→ **TAREFA ESCRITA**
Você pode retomar a reportagem sobre arte, tecnologia e intervenção urbana e continuá-la a partir da última frase apresentada?

→ **TEXTO EXTRAÍDO**
⟨
Arte do anticotidiano

Pesquisa desenvolvida na Belas-Artes usa tecnologia para produção compartilhada que interfere no espaço urbano

Itamar Rigueira Jr.

 

A atriz Érica Rabelo em cena do vídeo sobre Lugares invisíveis: cidade como jogo

A atriz Érica Rabelo em cena do vídeo sobre Lugares invisíveis: cidade como jogo

As exposições que reúnem projetos aliando arte e tecnologia se multiplicam, e com elas experiências fascinantes. Mas há quem se decepcione com boa parte do que encontra – e não são apenas os puristas, defensores das formas artísticas tradicionais. O designer de interação Koji Pereira, que acaba de concluir seu mestrado no Programa de Pós-graduação em Artes na Escola de Belas-Artes, considera que essa união se desenvolve quase sempre muito rapidamente, e cede ao fascínio fácil exercido por tudo que é novo. “Em muitos casos o que se faz é simplesmente explorar as possibilidades da tecnologia, sem provocar a participação do público”, critica Koji.

Em sua pesquisa, que gerou duas experiências artísticas, ele parte de estudos em torno da intervenção urbana e da cultura hacker. A proposta de arte que intervém na cidade critica a faceta mecanizada da vida cotidiana e uma visão funcionalista do espaço urbano, na linha conceitual de Henri Lefebvre e de Guy Debord e sua teoria das derivas (procedimentos que estudam as ações do ambiente na emoção e na psique das pessoas).

O trabalho Lugares invisíveis convida as pessoas a utilizar um aplicativo para celular e a gravar mensagem em áudio associada a determinado local. O objetivo, segundo Koji Pereira, é que os usuários “experimentem a cidade como um jogo, traçando percursos que oferecem histórias, memórias, comentários a respeito de prédios, árvores, monumentos”. Ele defende que o artista use a tecnologia para criar um processo compartilhado, atuando como um agenciador, permitindo que outras pessoas coproduzam a obra e confiram significado a ela.

Para a obra Lugares invisíveis (www.lugaresinvisiveis.com), Koji elaborou os mecanismos de interação e contou com participação do desenvolvedor Cláudio Fernando Pinto, que trabalha na produção de aplicativos. A primeira versão foi feita para o sistema Android, e agora a dupla adapta o aplicativo para Iphone.
⟩
→ **LISTAGEM FORNECIDA**
⟨
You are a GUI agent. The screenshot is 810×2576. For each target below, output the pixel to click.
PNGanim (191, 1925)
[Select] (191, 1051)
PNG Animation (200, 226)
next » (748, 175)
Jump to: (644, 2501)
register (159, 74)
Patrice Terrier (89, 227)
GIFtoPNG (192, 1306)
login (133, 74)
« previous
⟩
→ **RESULTADO**
O pesquisador considera os resultados mais que satisfatórios. “Divulgamos o trabalho com anúncios no Google, no Facebook e em peças para celular, e já foram feitas diversas gravações, principalmente na Europa e no Oriente Médio, além do Brasil”, conta Koji Pereira, ressaltando que as participações são anônimas, o que elimina questões relacionadas à privacidade.

Código aberto

O projeto para celular tem código-fonte aberto, ou seja, qualquer pessoa ou instituição pode copiar ou recriar o sistema, seja qual for o objetivo. A única condição é que sejam mantidos os códigos disponíveis para novas recriações. “Ainda há muito que aprender sobre arte e tecnologia, por isso é importante saber lidar com a ideia de compartilhamento”, afirma Koji Pereira.

No outro trabalho que compõe a dissertação, Vídeo interface 1, Koji criou uma caixa de eucatex com um netbook e uma webcam. O usuário introduz, por exemplo, um objeto ou a própria mão e produz movimento, e o software grava arquivo de vídeo que imediatamente passa a ser transmitido em looping (a tela de netbook fica visível).

O vídeo é substituído assim que outra sequência de imagens é gravada. O protótipo, já exibido na mostra Interarte, no Rio de Janeiro, foi produzido quando o pesquisador frequentou a disciplina Arquitetura como Interface, com apoio da equipe do Lagear, laboratório da Escola de Arquitetura que estuda as relações desse campo com as novas mídias.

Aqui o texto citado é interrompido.